Team develops new 'attacker' device to improve autonomous car safety

To help improve the safety and security of autonomous vehicles, researchers from the lab of Dinesh Bharadia, an affiliate of the UC San Diego Qualcomm Institute (QI) and faculty member in the university's Jacobs School of Engineering Department of Electrical and Computer Engineering, and colleagues from Northeastern University devised a novel algorithm designed to mimic an attacking device. The algorithm, described in the paper "mmSpoof: Resilient Spoofing of Automotive Millimeter-wave Radars using Reflect Array," lets researchers identify areas for improvement in autonomous vehicle security.

"The invention of autonomous systems, like self-driving cars, was to enable the safety of humanity and prevent loss of life," said Bharadia. "Such autonomous systems use sensors and sensing to deliver autonomy. Therefore, safety and security rely on achieving high-fidelity sensing information from sensors. Our team exposed a radar sensor vulnerability and developed a solution that autonomous cars should strongly consider."

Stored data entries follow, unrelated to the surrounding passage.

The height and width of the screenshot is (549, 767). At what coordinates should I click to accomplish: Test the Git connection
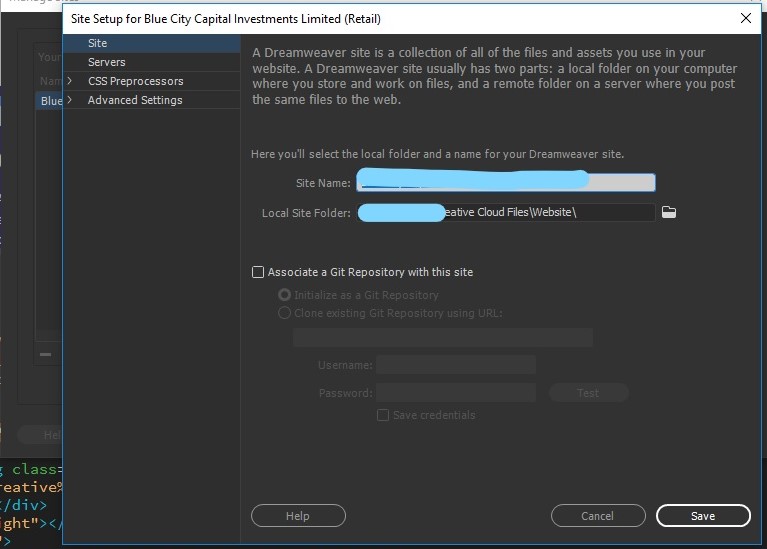pyautogui.click(x=588, y=393)
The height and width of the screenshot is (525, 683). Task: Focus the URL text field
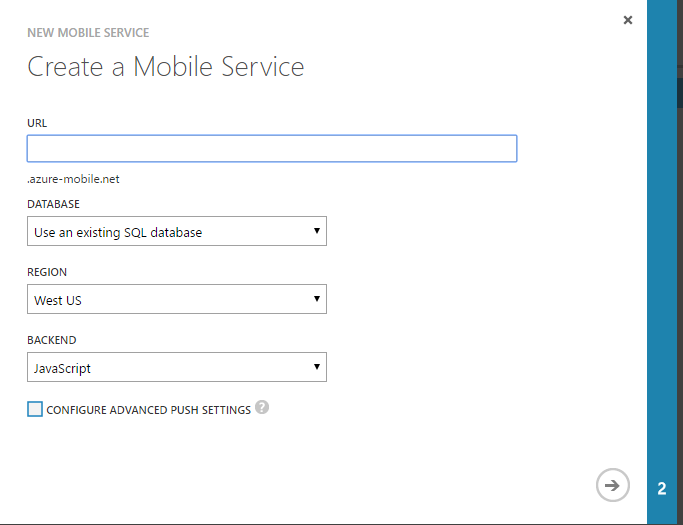(x=272, y=149)
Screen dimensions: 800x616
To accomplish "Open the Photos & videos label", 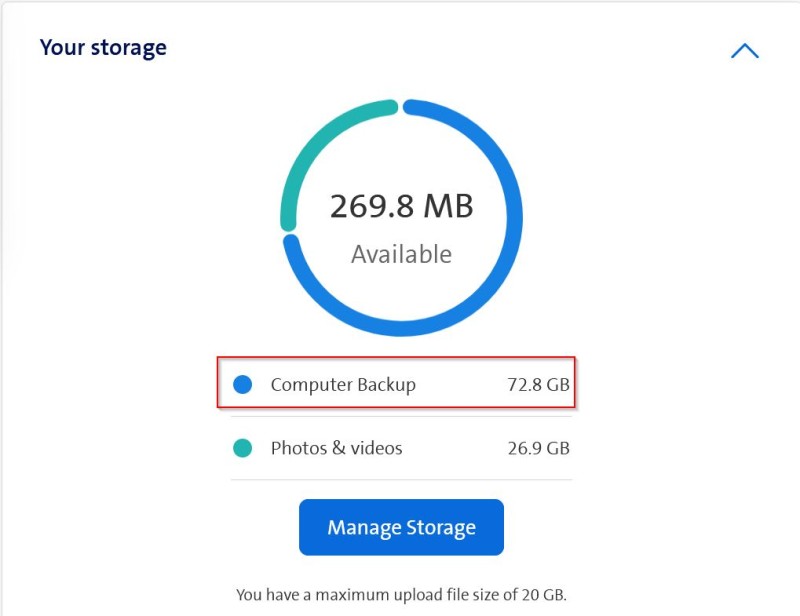I will (x=336, y=448).
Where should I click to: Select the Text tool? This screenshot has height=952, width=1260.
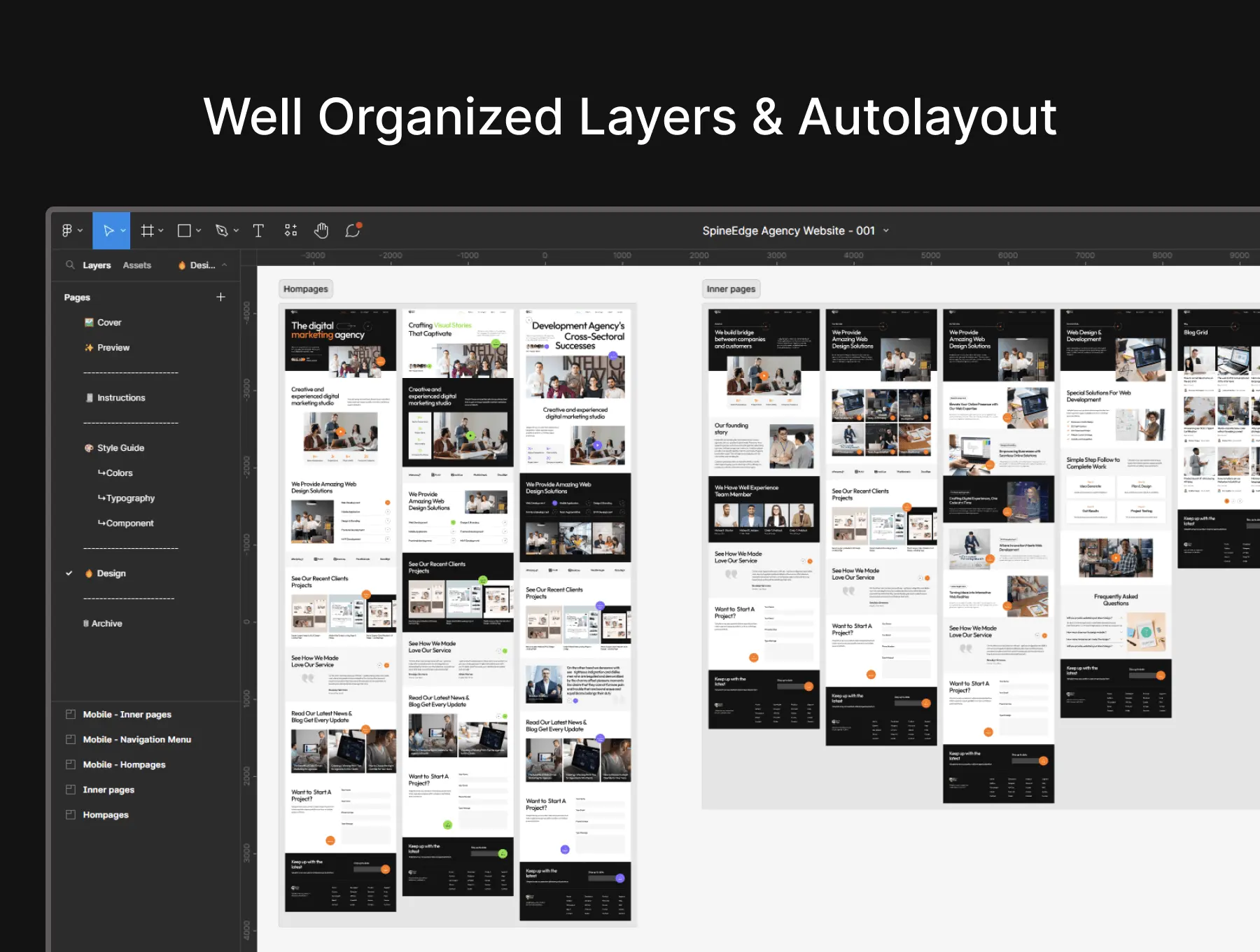(258, 230)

Defending Against Cyberattacks

Autonomous cars detect obstacles and other potential hazards by sending out radio waves and recording their reflections as they bounce off surrounding objects. By measuring the time it takes for the signal to return, as well as changes in its frequency, the car can detect the distance and speed of other vehicles on the road.

Like any wireless system, however, autonomous cars run the risk of cyberattacks. Attackers driving ahead of an autonomous unit can engage in "spoofing," an activity that involves interfering with the vehicle's return signal to trick it into registering an obstacle in its path. The vehicle may then brake suddenly, increasing the risk of an accident.

To address this potential chink in autonomous cars' armor, Vennam and colleagues devised a novel algorithm designed to mimic a spoofing attack. Previous attempts to develop an attacking device to test cars' resistance have had limited feasibility, either assuming the attacker can synchronize with the victim's radar signal to launch an assault, or assuming both cars are physically connected by a cable.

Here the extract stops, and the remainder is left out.